One of the primary values of using skill-based testing in a hiring process is that there is a clear correspondence between the items on the tests and the tasks that will be performed on the job. As such, skill tests have both face validity and content validity, which makes them EEOC compliant. In addition, these tests expediently show which candidates are nominally capable of doing the job before employers spend time assessing a candidate’s application materials. By contrast, indirect tests of future job performance, like personality tests and assessments of general cognitive abilities and/or “soft skills” require extensive assessment to confirm construct and predictive/external validity, which makes them a riskier and less expedient move.
In all cases, however, it is imperative that employers keep an eye out for demographic disparities in performance, and to launch an immediate investigation if a significant one is found. At Vervoe, we are constantly monitoring our tests to ensure that candidates are taking a fair test that assesses the skills they will use to get the job done well. As an added benefit, many companies find that using fair tests also yields a more diverse slate of finalists that is more representative of the wide range of talent that exists in the world.
Though personality and cognitive assessments are very hard to validate for the hiring process, they can be helpful in onboarding and coaching new hires in a way that is tailored to their uniqueness, which can give them a smooth and powered-up start. But, what matters most of all is the candidate experience. An enjoyable candidate experience, combined with a perception that the process is fair (along with the test actually being fair!), is the best way to ensure that candidates will not only show their capabilities to the company but have a positive view of the company regardless of the outcome of the hiring process.
Skill tests vs. interviewing
In conclusion, we’ll leave you with few thoughts on skill tests compared to interviews.
First, interviews, in general, need a total overhaul. Recruiters have been asking the same, outdated interview questions for decades. Many candidates get overwhelmed by the performance anxiety inherent in the interview and may make (forgivable) mistakes. Nevertheless, many recruiters like the security of meeting someone before making an offer.
Many recruiters seek the same insight from a group interview or case study that they would get from an individual skill test. Unfortunately, using these methods can’t give you the same valuable information as a straightforward aptitude assessment. Case studies can be too conceptual; rather than seeing how a candidate will approach the work listed in the job description, case studies ask abstract questions. The goal of asking “how many tennis balls can fit on a Boeing 757” is not to see if the candidate can guess the right answer, but to see how they approach the question and reason through their response. But this knowledge doesn’t always serve a recruiter with the best predictor of on-the-job success.
Group interviews provide more insight – into a candidate’s teamwork, leadership, and communication, for example. Yet, in a group scenario, extroverts tend to dominate. It can be difficult to see how each candidate performs as an individual while trying to consider the group at once.

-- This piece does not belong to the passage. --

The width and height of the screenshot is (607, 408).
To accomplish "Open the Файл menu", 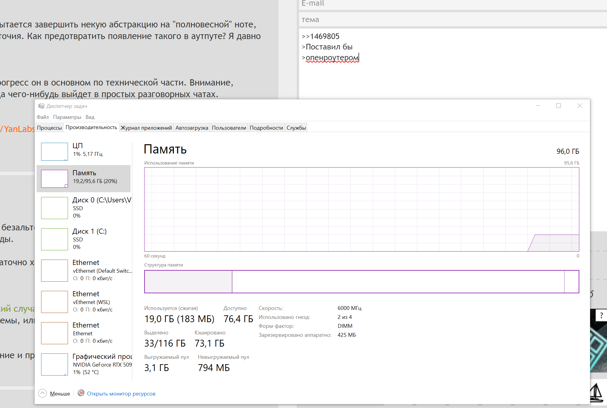I will click(x=43, y=117).
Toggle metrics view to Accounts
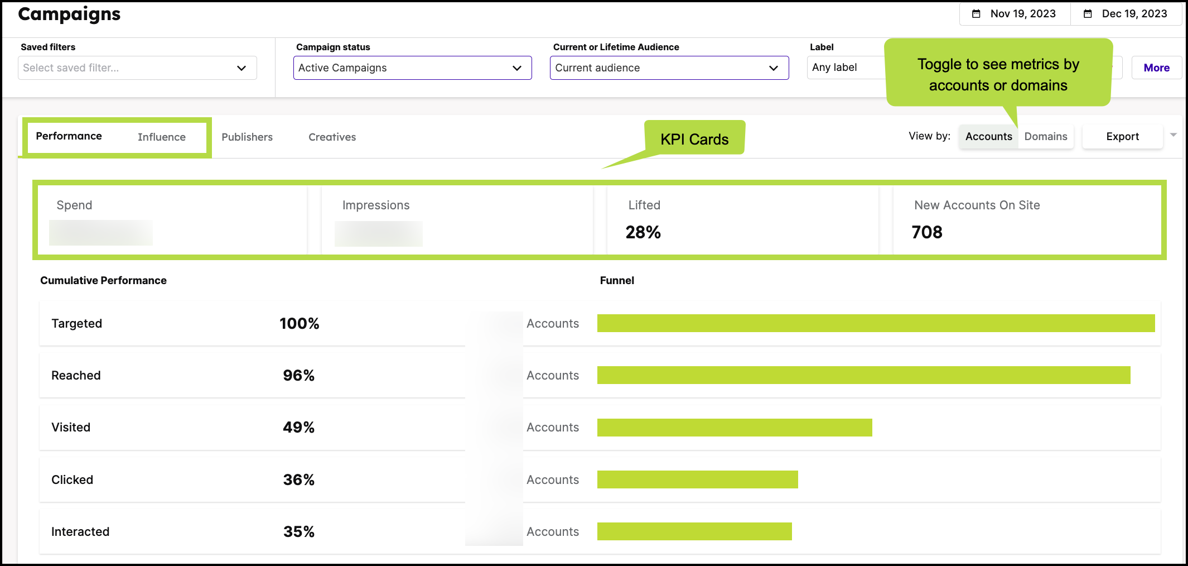Image resolution: width=1188 pixels, height=566 pixels. click(988, 136)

In summary, skill testing is all about understanding whether a candidate can do something or knows something. It’s about verifying their ability to go the distance with your company. Pre-employment assessments differ slightly in that they focus on predicting how a candidate will behave in certain scenarios, not what they can do. By combining questions from skills testing and pre-employment assessments, recruiters can get a more accurate picture of the candidate’s ability.